# Task requirements
(a) Render the records from the line containing "Given: Play the 穷奇 weapon preview video" through the line containing "This screenshot has" as a Markdown table with the columns Row and Record line, omitting blank lines and leaving the pictures out.
(b) Extend the account of a friend who went silent after a one-on-one outing, beginning after its final sentence.

[Start Document segment]

I have a pretty close friend that I've known for a few years, and while we've always been friends, I have had more feelings for him on and off. We've always hung out in a group, so we'd never be alone. But I really like this guy and I'm always having a great time with him. We tease, playfully fight and have a lot of fun together. So a while ago we actually hung out (he suggested it), just the two of us, and I had a great time. But I haven't heard from him since, and it's been almost a week. We didn't say we were supposed to keep in touch or anything, but he kind of just vanished. We said goodbye, he gave me this funny look as I walked away, and that's it.

 

We have this group chat that he used to be very active in, but now he's ignoring the whole group after our meeting? He isn't even reading the texts. I am so confused. I've never wanted to let my feelings for him show, because I don't want to ruin our friendship. So I hope he's not ignoring the group because of me. Nothing happened while we hung out, so it shouldn't bother him.

[End Document segment]
[Start Records]

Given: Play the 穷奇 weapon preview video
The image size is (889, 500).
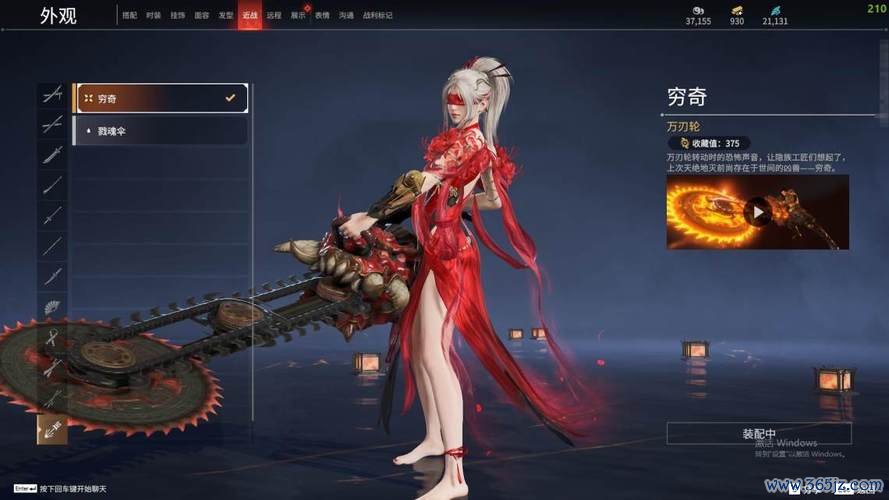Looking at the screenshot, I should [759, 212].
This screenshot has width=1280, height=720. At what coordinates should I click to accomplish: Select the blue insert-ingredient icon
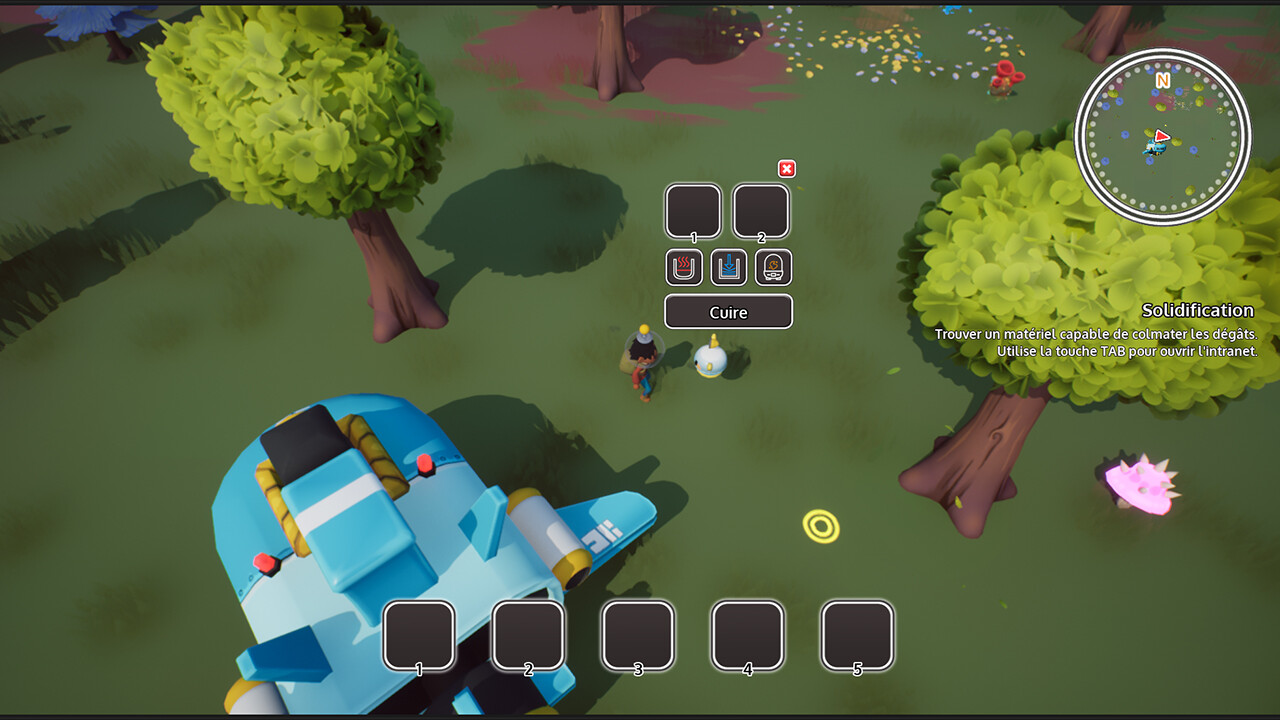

[End Records]
[Start Records]

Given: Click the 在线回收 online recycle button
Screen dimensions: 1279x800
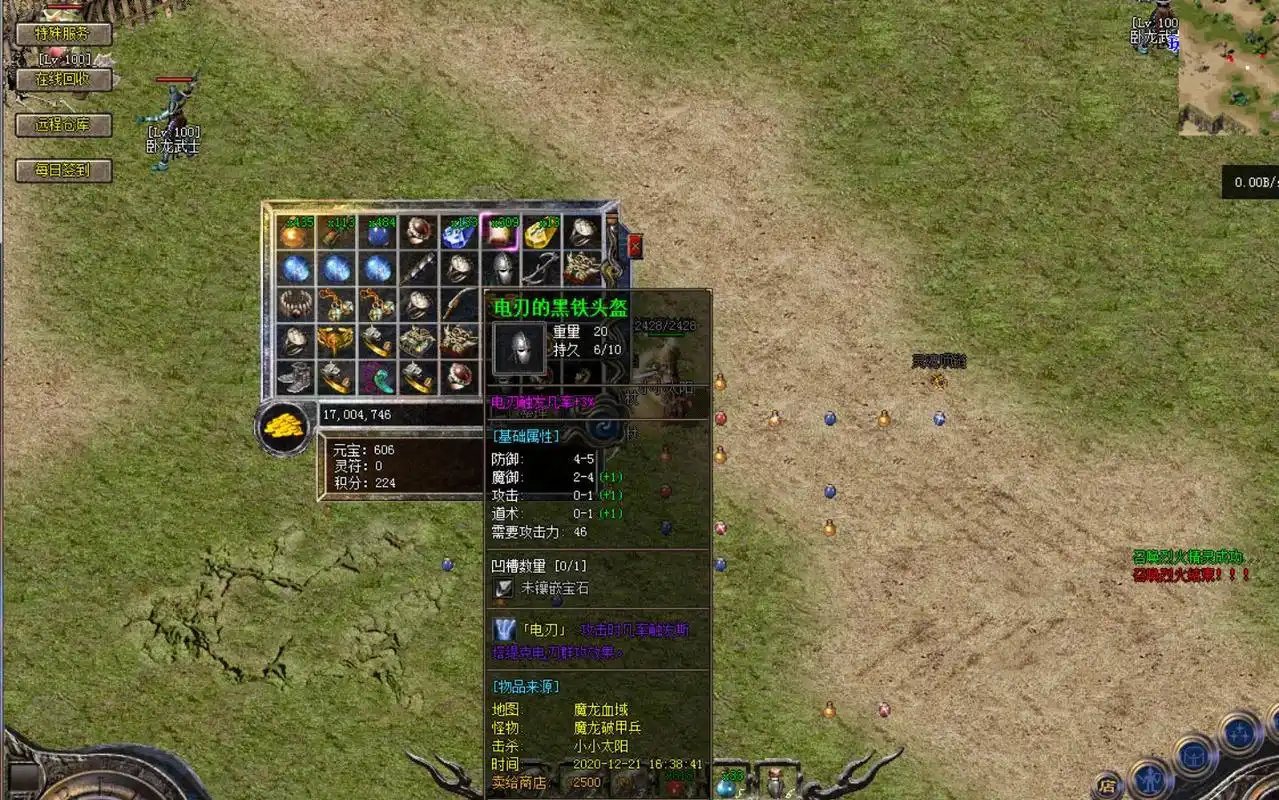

[End Records]
[Start Records]

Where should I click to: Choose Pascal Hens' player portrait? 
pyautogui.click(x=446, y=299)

[End Records]

# Answers to the problems
(a)
| Row | Record line |
|---|---|
| 1 | Given: Play the 穷奇 weapon preview video |
| 2 | The image size is (889, 500). |
| 3 | Looking at the screenshot, I should [759, 212]. |
| 4 | This screenshot has width=1280, height=720. At what coordinates should I click to accomplish: Select the blue insert-ingredient icon |

(b)
 

I know my friend is a bit special, he has said he often gets bored with people and can't hang out with people too often or they'll annoy him. I am aware of this and make sure to give him the space he needs. I rarely text him and I don't comment on his behavior. I don't fully understand it, but I respect it. The thing is, this behavior makes me so confused. Sometimes he seems really into meeting me/my other friends, making lots of plans, and then he disappears for a week and isn't contactable? I have no idea why. I get why some guys do this when they're dating someone, for the attention, but friends? What attention is there to get from a bunch of friends?

 

Does anybody understand this behavior? How he thinks? I really feel it would help me to understand him more, and stop thinking that I did something wrong. I can't ask him, because he's a bit secretive... A very mysterious man indeed.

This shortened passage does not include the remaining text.